| WHAT YOU HAVE TO DO |
Among the entries below, the lines from the one with "Identify the click" up to and including the one with "[button] (792, 30)" are to be restated exactly, without pictures.

| EXERCISE DATA |
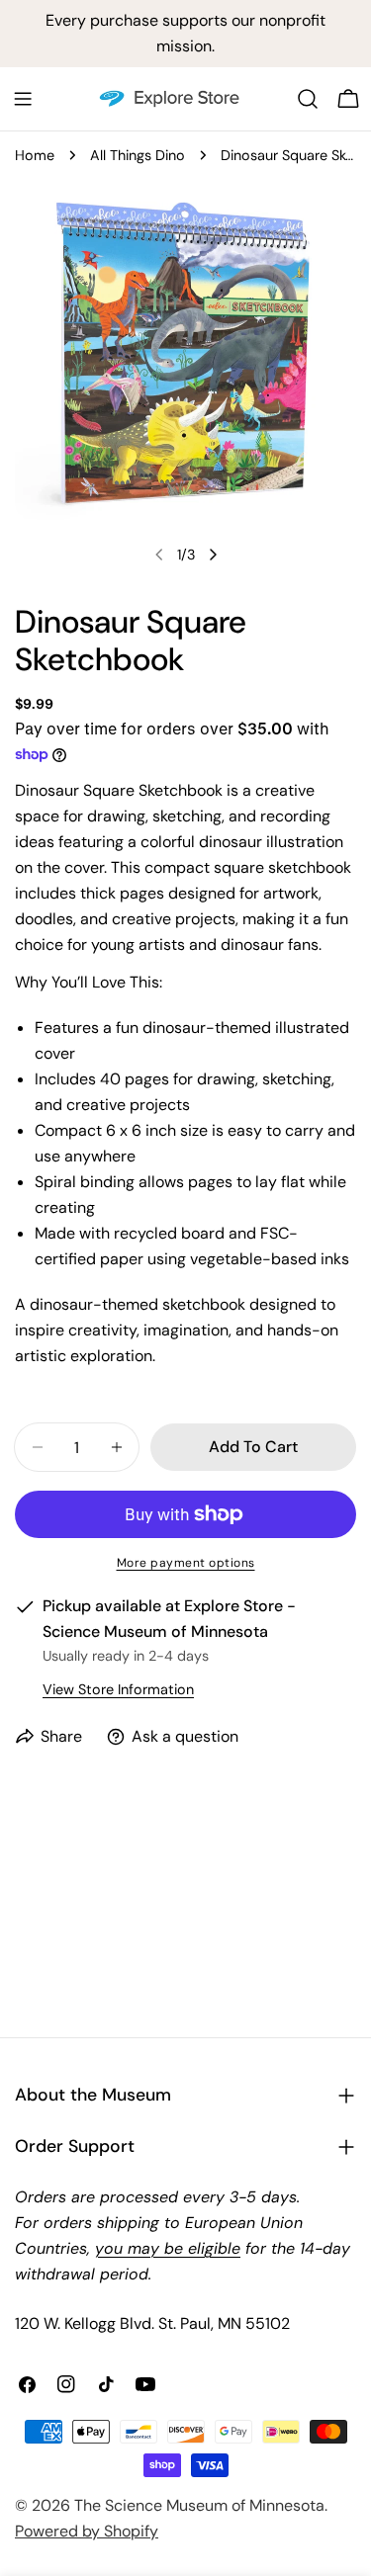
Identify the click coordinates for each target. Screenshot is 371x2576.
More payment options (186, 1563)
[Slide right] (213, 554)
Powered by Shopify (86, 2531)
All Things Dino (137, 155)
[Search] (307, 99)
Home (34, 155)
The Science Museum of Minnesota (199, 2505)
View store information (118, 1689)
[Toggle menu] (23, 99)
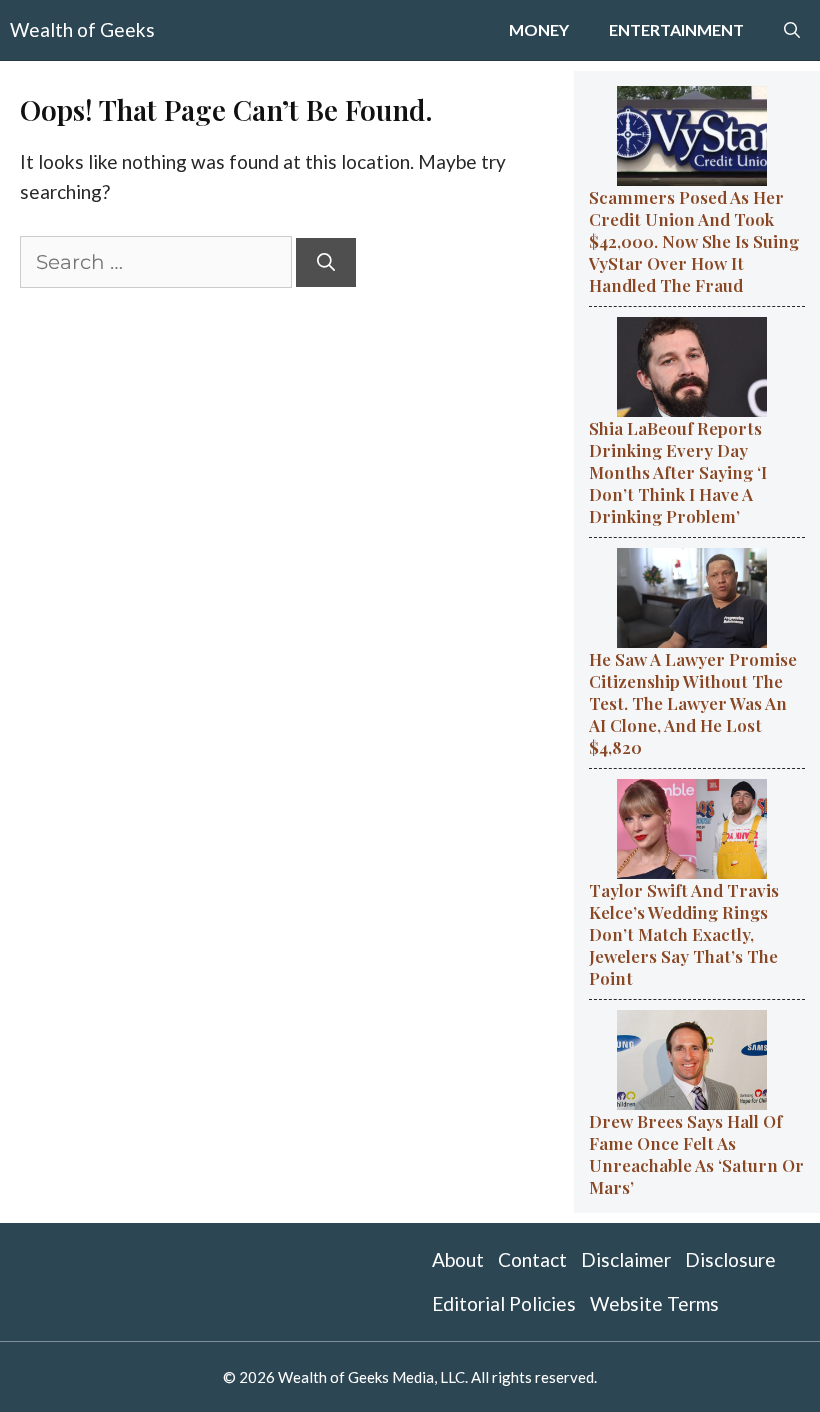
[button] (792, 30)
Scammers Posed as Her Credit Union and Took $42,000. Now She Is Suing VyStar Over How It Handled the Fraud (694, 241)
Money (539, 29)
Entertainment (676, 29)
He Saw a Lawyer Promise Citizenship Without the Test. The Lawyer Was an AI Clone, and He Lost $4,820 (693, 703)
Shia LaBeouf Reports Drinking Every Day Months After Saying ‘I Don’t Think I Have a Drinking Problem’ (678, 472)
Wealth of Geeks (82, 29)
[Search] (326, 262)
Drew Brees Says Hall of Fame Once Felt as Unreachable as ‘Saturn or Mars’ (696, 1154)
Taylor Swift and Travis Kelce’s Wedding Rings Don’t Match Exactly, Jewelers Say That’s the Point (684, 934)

--

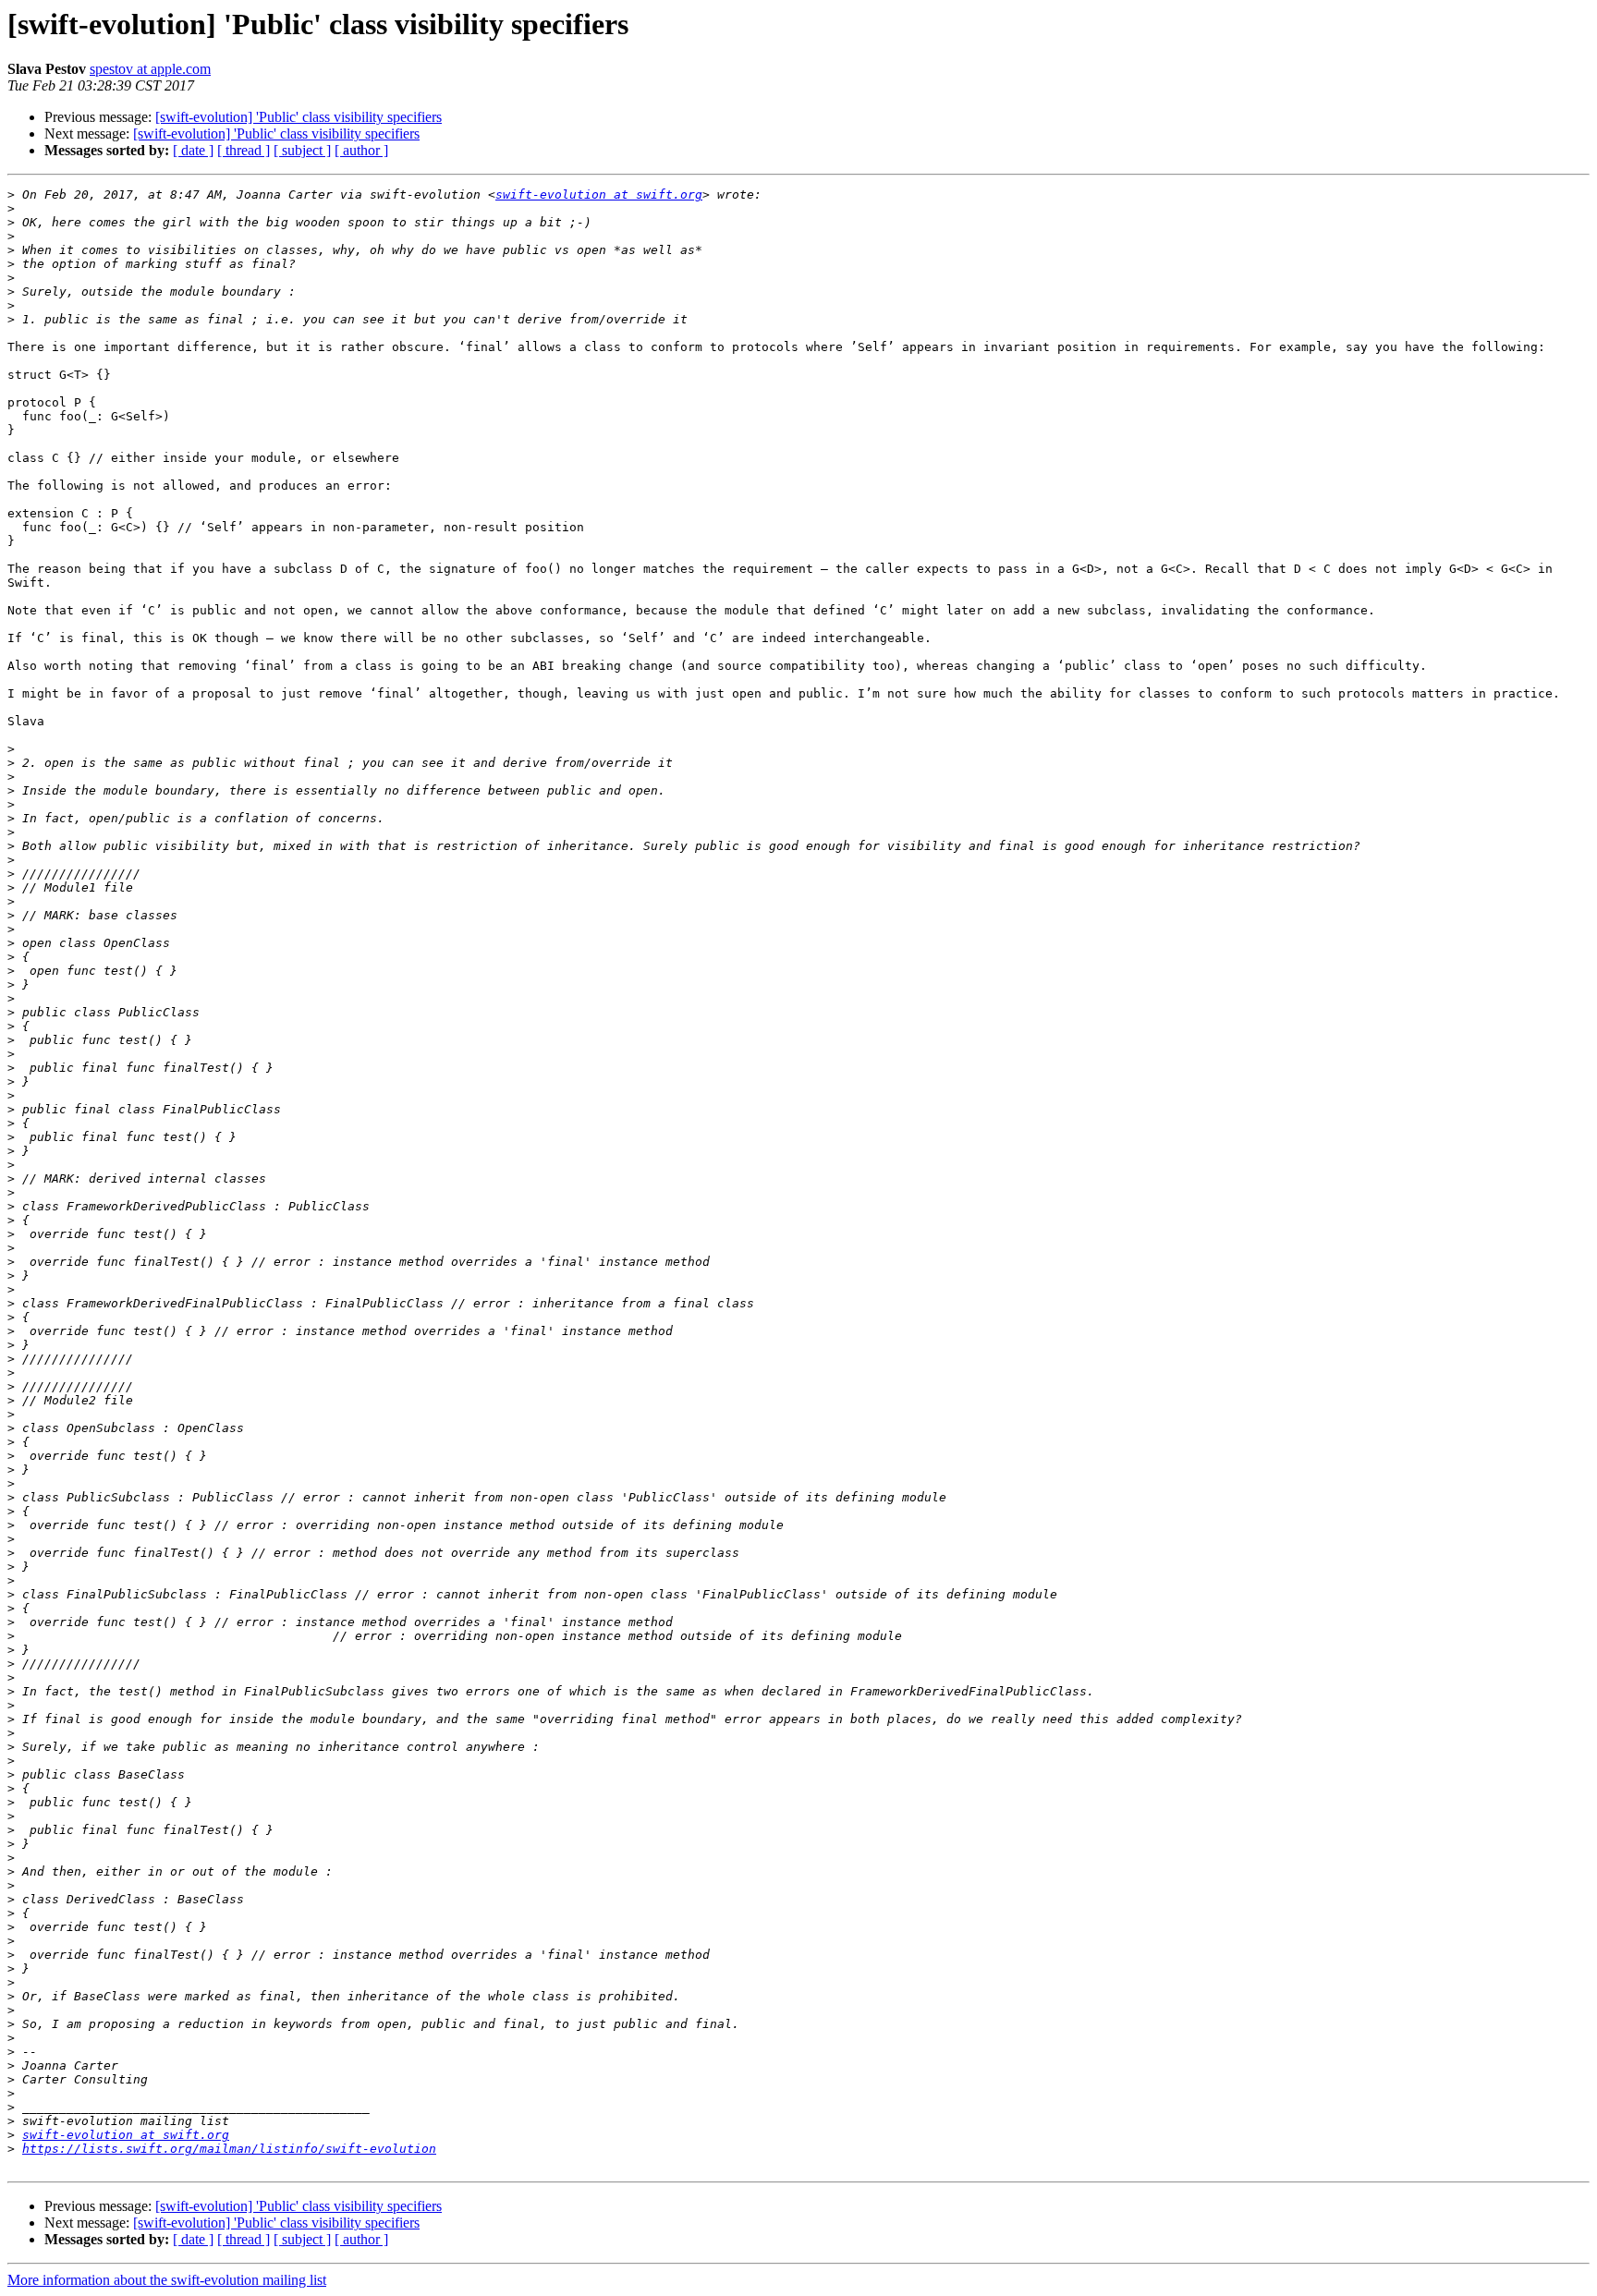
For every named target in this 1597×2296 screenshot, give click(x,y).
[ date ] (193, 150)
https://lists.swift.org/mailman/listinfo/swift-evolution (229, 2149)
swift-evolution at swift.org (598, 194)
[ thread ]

--

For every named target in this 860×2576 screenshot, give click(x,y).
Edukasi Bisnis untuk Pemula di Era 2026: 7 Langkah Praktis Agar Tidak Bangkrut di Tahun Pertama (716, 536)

| REPLY |
Identify the click coordinates for each target. Screenshot is 371x2576.
More payment options (186, 1563)
[Slide right] (213, 554)
Powered by Shopify (86, 2531)
All Things Dino (137, 155)
[Search] (307, 99)
Home (34, 155)
The Science Museum of Minnesota (199, 2505)
View store information (118, 1689)
[Toggle menu] (23, 99)
[button] (792, 30)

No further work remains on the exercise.